When the conversation turns to what each of them has learned about themselves as leaders, Alaina highlights how much the context of a workplace can have such a profound personal impact, for better and worse.
She describes arriving at RUSH with years of evidence of being a capable, at times excellent, employee, but very little self-worth to match. A long run of workplaces had told her to stay small. “The stripping away of the negative self-talk and negative narrative was as important to my career growth as any technical skill.”
“The growth has been in being a person who can simply say: ‘I’m good at this thing and I have evidence, so I’m going to chase it.’ Instead of looking for external validation and permission to do the thing first,” Alaina reflects.

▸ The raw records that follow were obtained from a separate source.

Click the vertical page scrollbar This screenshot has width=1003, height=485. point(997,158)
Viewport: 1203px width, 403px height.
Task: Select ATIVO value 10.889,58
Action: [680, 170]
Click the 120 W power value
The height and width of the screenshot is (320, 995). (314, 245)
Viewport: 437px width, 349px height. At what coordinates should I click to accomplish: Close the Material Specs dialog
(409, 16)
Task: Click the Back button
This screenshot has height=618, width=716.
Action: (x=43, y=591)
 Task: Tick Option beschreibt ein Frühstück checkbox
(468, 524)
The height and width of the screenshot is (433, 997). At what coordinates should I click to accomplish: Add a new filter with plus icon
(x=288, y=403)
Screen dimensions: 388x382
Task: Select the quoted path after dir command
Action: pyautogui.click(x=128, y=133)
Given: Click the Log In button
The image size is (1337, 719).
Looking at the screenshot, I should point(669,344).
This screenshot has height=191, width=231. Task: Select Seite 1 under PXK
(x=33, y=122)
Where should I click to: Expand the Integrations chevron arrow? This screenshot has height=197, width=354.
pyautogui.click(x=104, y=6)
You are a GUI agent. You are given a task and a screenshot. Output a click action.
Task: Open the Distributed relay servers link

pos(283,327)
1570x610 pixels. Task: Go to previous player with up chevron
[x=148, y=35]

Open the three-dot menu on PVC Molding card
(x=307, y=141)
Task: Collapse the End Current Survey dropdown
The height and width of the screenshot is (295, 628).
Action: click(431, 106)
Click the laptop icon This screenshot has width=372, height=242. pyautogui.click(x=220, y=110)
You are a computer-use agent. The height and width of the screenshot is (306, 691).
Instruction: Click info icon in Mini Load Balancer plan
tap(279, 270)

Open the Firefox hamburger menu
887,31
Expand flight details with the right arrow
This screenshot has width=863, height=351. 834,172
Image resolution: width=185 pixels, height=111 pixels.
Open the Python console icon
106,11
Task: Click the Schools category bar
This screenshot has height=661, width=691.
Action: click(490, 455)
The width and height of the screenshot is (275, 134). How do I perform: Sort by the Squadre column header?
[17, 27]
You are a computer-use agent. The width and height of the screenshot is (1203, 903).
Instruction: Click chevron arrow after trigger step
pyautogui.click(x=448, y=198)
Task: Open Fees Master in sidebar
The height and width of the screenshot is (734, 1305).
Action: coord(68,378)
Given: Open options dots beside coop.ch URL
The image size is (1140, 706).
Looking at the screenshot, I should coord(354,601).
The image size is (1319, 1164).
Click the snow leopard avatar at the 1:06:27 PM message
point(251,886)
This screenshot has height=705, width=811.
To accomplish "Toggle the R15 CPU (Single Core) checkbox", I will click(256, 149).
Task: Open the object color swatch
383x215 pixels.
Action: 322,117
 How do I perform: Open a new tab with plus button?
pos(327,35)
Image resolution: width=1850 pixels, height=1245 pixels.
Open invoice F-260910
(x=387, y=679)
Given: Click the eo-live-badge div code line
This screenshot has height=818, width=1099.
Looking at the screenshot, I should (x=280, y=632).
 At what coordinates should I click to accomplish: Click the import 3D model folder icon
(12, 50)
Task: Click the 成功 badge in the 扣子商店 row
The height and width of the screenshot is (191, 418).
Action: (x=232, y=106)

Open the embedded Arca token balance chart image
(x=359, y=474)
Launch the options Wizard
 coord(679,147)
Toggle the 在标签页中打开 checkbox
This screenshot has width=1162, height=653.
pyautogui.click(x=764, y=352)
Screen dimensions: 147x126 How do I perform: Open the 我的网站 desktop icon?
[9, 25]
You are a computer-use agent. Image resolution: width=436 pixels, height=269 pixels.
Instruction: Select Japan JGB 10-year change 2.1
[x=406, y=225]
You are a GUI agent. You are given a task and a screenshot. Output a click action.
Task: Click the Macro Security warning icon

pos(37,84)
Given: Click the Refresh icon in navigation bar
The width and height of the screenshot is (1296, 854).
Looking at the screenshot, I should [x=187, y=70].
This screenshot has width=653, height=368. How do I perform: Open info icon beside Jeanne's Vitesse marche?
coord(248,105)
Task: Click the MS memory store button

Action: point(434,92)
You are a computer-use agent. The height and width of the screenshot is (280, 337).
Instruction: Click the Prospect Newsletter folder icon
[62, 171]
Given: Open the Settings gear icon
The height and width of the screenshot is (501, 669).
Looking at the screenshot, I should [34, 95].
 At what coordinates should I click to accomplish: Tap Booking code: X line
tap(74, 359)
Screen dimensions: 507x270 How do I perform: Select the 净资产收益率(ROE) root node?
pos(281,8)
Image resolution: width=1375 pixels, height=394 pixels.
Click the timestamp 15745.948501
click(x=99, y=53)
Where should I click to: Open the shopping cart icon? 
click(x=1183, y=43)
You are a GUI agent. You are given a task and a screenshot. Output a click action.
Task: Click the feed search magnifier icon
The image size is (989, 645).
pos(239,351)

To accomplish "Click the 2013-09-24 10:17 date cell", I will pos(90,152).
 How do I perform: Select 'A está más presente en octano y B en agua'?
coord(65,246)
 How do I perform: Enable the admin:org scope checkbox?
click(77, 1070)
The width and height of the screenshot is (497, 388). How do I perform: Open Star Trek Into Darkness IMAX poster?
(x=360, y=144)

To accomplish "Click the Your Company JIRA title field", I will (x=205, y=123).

Heather has spent the past two years adding an entirely new commercial remit, taking on RUSH’s Managed Services function alongside her People & Culture role. “To realise, even later in your career, that you can really pivot and do really well if you have a curious mind and a great community around you.”
Alaina adds in respect to growth, about what it took, about finally being able to act on what she knows she is good at rather than waiting for someone else to confirm it.
“I think that’s the growth part,” she says. “Stepping out from behind your own shadow.”